TASK TO CARRY OUT
Please return every line below that contains the string "cell".
┄┄┄┄┄┄┄┄┄┄
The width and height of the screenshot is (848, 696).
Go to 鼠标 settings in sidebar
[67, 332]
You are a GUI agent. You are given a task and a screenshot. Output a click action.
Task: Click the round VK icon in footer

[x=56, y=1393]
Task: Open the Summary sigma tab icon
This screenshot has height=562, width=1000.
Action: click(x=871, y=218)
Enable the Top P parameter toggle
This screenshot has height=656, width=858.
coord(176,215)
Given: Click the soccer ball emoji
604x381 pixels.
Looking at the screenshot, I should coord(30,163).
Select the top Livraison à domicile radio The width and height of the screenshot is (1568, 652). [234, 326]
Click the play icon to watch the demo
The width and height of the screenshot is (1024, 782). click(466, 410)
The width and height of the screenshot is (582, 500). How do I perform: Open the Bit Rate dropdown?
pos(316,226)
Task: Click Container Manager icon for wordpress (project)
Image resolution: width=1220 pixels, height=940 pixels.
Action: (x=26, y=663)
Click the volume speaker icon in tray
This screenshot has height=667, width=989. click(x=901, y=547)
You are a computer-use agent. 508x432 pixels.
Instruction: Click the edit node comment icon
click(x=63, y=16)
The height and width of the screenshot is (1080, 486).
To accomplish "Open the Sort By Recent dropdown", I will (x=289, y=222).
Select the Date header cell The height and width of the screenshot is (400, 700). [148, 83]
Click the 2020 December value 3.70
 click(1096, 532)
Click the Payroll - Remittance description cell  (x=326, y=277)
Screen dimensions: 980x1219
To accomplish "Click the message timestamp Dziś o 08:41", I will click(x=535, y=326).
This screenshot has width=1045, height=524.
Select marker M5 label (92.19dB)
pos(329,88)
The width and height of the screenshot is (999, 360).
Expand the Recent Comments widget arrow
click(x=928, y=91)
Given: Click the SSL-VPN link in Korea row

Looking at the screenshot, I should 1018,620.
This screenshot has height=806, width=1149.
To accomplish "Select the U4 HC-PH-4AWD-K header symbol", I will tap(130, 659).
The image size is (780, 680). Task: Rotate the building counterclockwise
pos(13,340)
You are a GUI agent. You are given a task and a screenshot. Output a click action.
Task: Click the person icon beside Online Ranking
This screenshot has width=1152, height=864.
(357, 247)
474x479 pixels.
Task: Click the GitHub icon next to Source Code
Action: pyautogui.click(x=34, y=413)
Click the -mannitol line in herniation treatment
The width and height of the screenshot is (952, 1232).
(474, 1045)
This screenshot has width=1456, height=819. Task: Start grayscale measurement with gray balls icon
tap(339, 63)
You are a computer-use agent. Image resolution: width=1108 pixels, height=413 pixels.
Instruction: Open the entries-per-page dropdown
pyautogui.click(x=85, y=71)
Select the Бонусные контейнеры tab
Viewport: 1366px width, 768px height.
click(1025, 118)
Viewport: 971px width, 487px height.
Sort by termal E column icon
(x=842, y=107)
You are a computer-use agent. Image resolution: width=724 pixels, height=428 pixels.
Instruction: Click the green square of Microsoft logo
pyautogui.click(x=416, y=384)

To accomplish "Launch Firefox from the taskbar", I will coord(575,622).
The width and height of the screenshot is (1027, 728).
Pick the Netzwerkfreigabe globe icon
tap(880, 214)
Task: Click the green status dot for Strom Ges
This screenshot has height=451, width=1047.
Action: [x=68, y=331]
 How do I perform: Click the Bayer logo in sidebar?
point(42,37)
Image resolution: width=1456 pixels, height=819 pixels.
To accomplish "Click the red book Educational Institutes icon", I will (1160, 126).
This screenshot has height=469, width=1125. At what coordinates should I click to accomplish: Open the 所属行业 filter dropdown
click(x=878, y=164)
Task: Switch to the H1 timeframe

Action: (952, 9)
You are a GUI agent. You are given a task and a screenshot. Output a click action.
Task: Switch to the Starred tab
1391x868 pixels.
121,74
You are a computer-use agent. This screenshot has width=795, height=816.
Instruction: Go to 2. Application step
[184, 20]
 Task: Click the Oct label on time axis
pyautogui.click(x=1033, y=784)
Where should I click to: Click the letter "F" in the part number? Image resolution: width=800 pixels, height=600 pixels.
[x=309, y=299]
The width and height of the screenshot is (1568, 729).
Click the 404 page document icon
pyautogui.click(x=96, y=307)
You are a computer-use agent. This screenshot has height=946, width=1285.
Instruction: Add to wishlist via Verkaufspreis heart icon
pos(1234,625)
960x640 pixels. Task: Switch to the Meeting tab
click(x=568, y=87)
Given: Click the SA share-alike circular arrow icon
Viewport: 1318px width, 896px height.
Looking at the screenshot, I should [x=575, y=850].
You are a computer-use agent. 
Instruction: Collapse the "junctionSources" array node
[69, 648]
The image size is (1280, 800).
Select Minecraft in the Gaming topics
┄┄┄┄┄┄┄┄┄┄
ANSWER SPACE
Select the Date header cell The height and width of the screenshot is (400, 700). [148, 83]
Click the Payroll - Remittance description cell  (x=326, y=277)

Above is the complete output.